◆ **ACTIVITY**:
Pull out each line of the records below that contains the string "series", and copy those lines as they appear.

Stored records

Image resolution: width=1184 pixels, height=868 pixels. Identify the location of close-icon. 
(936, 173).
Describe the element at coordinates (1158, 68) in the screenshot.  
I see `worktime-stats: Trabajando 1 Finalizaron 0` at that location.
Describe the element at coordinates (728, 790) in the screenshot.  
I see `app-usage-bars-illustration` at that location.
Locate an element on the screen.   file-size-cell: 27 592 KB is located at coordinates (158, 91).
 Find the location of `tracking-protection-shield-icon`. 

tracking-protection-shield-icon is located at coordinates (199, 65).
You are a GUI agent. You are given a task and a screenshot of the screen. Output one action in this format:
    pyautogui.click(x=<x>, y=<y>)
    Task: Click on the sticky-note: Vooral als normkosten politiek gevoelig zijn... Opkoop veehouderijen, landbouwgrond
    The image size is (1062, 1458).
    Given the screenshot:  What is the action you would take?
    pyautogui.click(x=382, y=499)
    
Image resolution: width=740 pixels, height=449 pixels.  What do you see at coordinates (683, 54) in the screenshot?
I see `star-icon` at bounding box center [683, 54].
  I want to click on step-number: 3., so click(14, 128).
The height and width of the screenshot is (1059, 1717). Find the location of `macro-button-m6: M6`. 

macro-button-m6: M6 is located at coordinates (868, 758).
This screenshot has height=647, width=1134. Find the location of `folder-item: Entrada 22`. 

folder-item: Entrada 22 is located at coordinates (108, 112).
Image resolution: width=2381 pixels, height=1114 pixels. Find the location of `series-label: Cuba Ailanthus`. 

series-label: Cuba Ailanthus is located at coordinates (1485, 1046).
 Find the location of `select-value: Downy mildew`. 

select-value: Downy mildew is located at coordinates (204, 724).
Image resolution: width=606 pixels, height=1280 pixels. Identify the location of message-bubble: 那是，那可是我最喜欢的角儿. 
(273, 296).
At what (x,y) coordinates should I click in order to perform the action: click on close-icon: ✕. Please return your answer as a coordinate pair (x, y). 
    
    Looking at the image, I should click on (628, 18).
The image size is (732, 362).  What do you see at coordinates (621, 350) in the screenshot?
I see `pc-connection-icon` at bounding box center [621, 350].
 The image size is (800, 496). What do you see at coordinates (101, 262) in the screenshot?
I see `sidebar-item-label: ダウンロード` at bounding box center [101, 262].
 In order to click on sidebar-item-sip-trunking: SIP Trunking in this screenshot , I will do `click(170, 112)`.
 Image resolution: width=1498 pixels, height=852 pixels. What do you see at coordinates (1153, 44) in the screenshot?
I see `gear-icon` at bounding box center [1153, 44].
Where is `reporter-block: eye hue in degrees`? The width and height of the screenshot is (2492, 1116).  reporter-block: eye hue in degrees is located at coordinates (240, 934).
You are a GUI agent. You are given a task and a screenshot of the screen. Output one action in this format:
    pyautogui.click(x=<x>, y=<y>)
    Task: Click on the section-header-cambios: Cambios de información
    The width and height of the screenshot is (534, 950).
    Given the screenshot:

◆ **RESPONSE AREA**:
Image resolution: width=2381 pixels, height=1114 pixels. Find the location of `series-label: Cuba Ailanthus`. 
series-label: Cuba Ailanthus is located at coordinates (1485, 1046).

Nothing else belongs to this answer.